Collected data
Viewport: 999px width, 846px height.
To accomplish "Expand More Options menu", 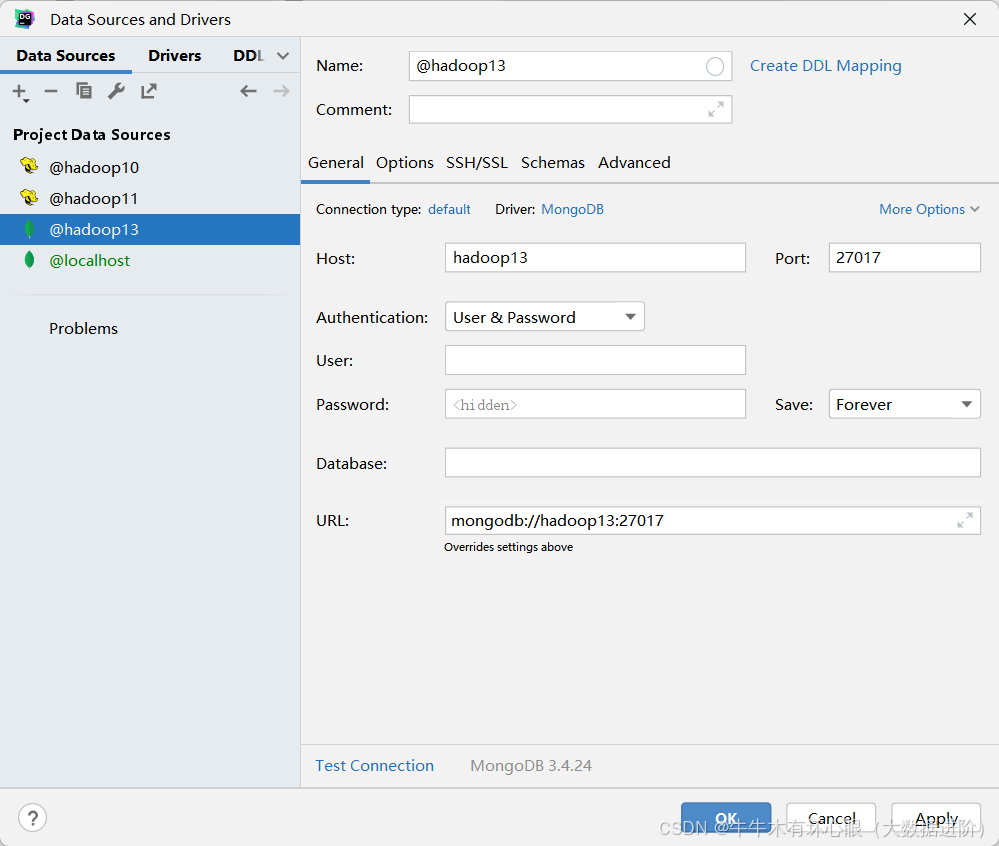I will [929, 209].
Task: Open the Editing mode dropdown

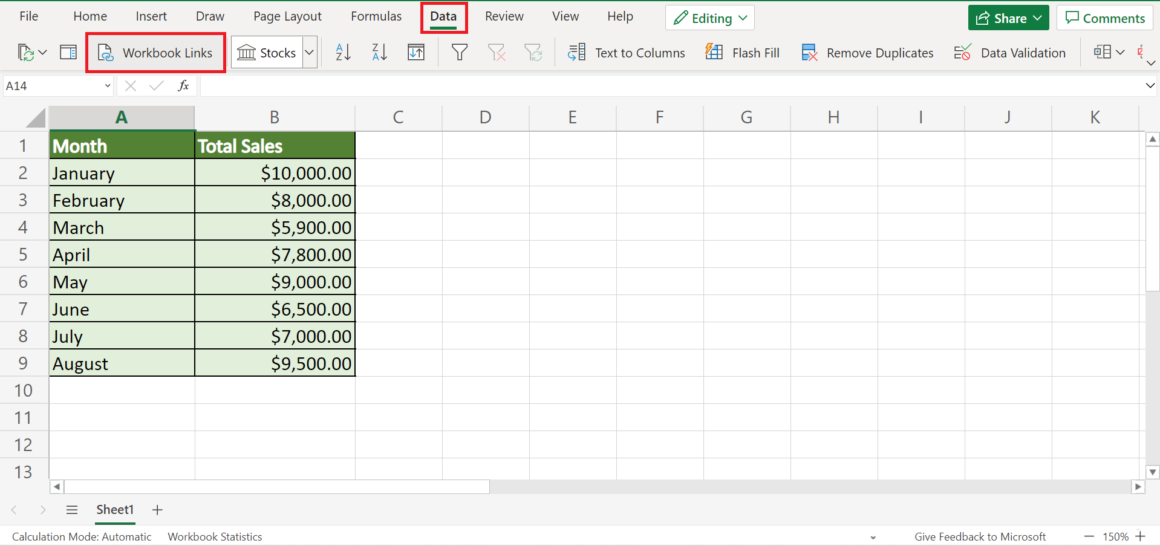Action: [x=710, y=18]
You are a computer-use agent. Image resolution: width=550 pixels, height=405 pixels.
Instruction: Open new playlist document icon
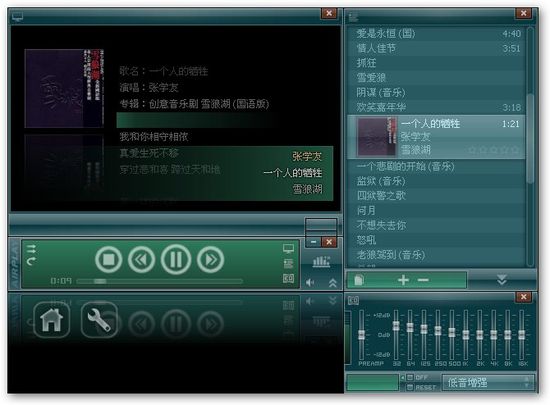pyautogui.click(x=359, y=280)
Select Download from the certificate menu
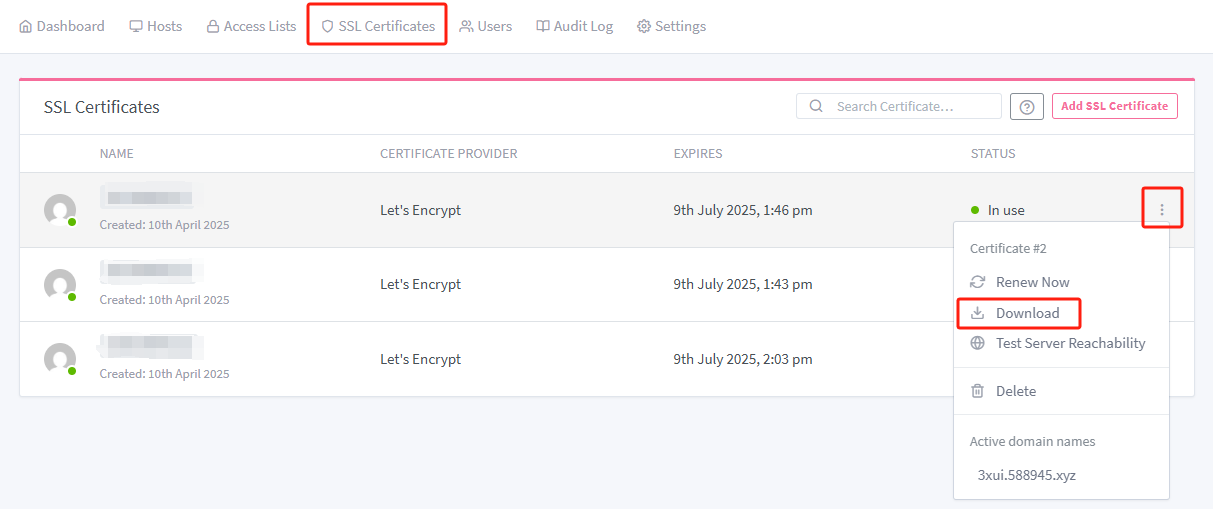This screenshot has height=509, width=1213. pyautogui.click(x=1027, y=313)
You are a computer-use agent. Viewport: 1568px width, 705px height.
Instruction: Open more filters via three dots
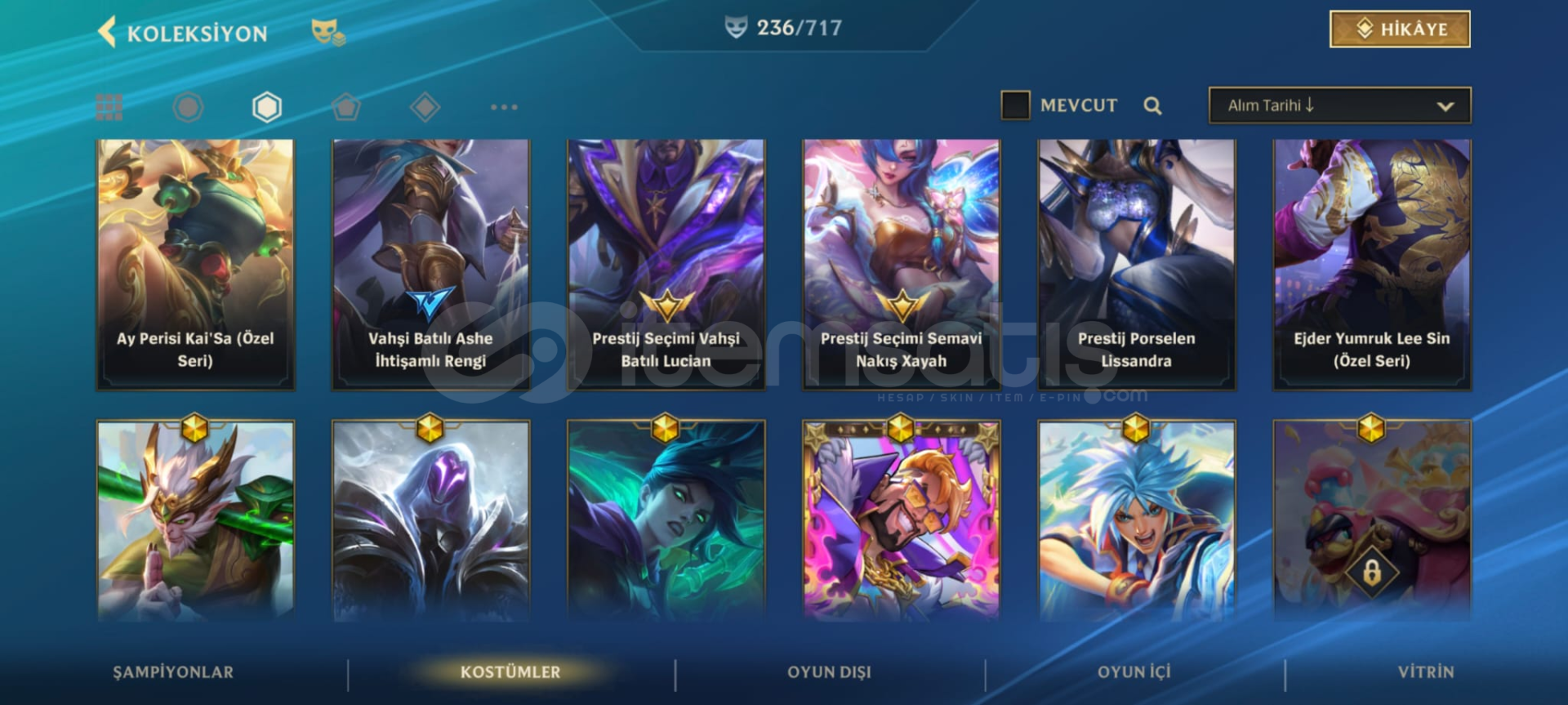coord(504,107)
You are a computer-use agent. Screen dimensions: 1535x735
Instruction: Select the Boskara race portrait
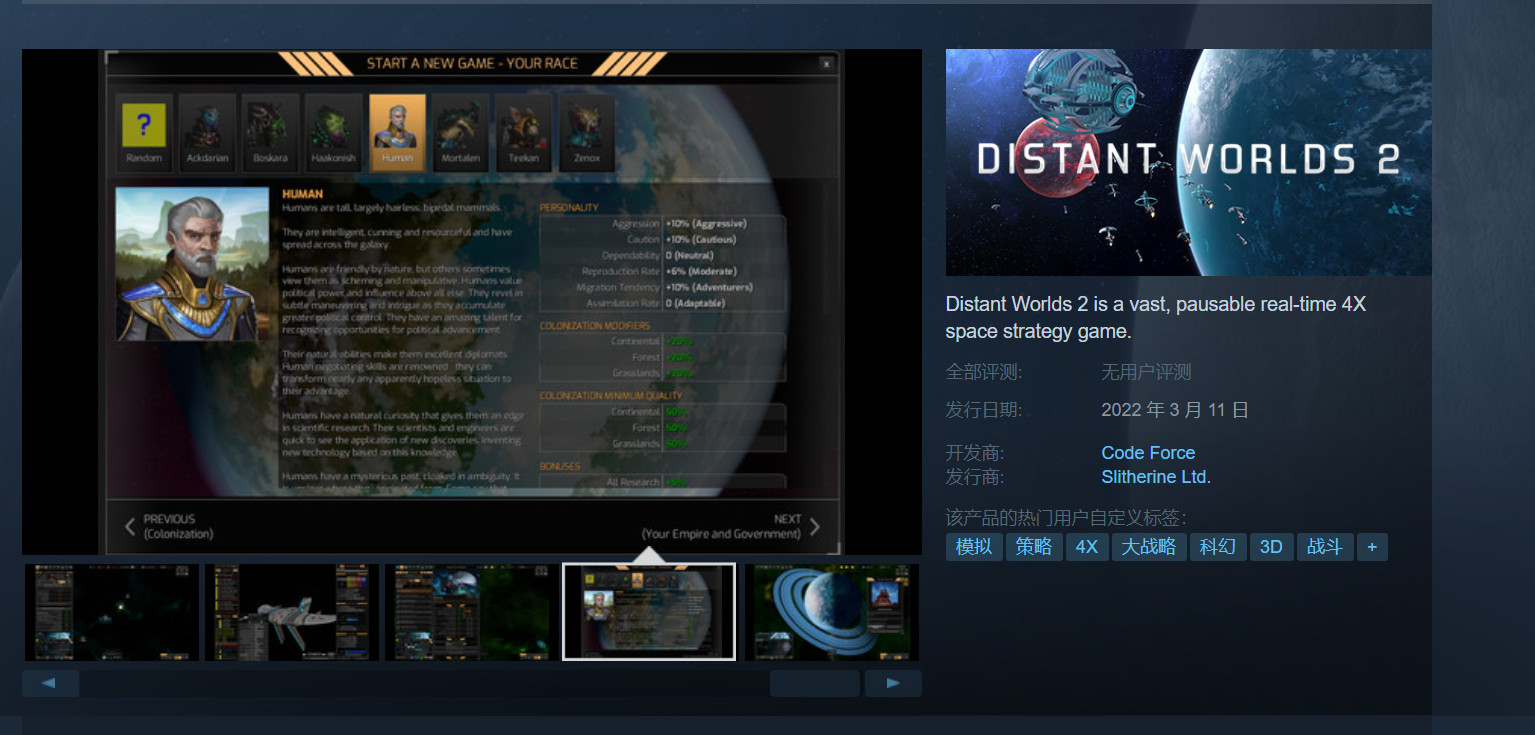(271, 126)
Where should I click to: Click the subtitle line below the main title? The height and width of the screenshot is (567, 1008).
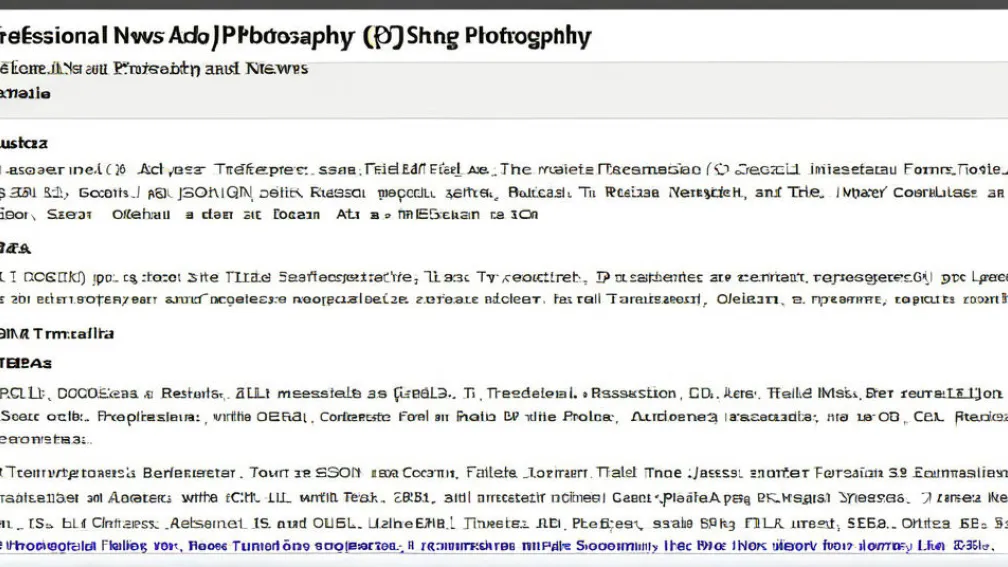tap(154, 69)
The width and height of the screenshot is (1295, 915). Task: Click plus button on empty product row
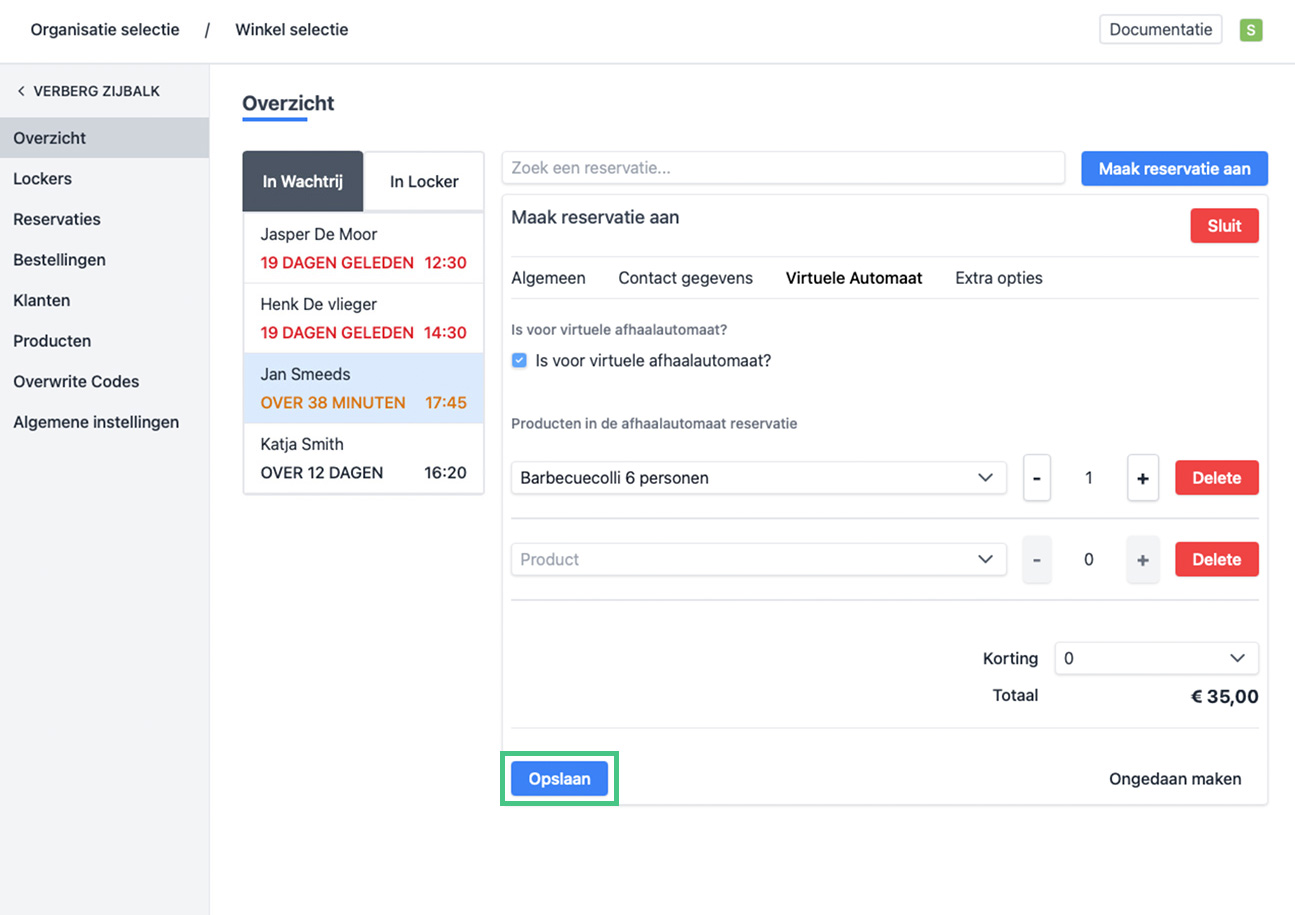1142,560
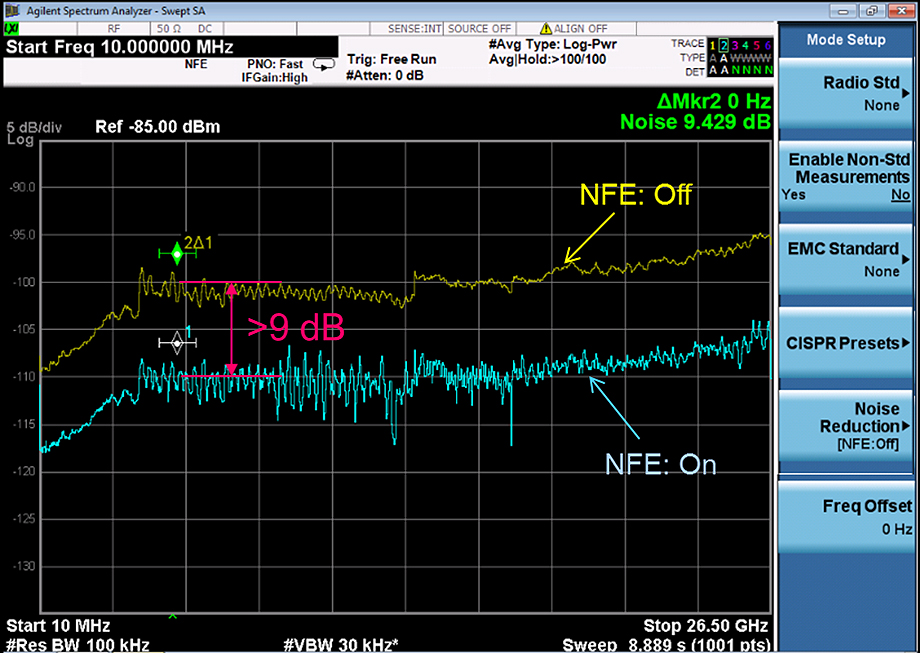Click the Ref -85.00 dBm level label
Image resolution: width=920 pixels, height=653 pixels.
click(x=157, y=127)
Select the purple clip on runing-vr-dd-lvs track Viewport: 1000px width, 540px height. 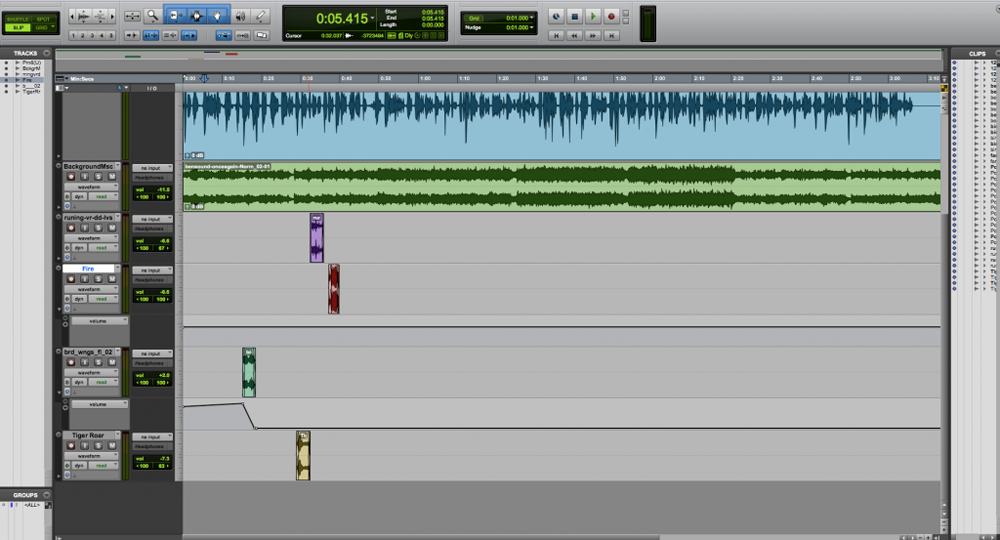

__EXERCISE PROMPT__:
Count how many lines in the data contain the word "agent", giving the number without comment.

__ANSWER BOX__:
3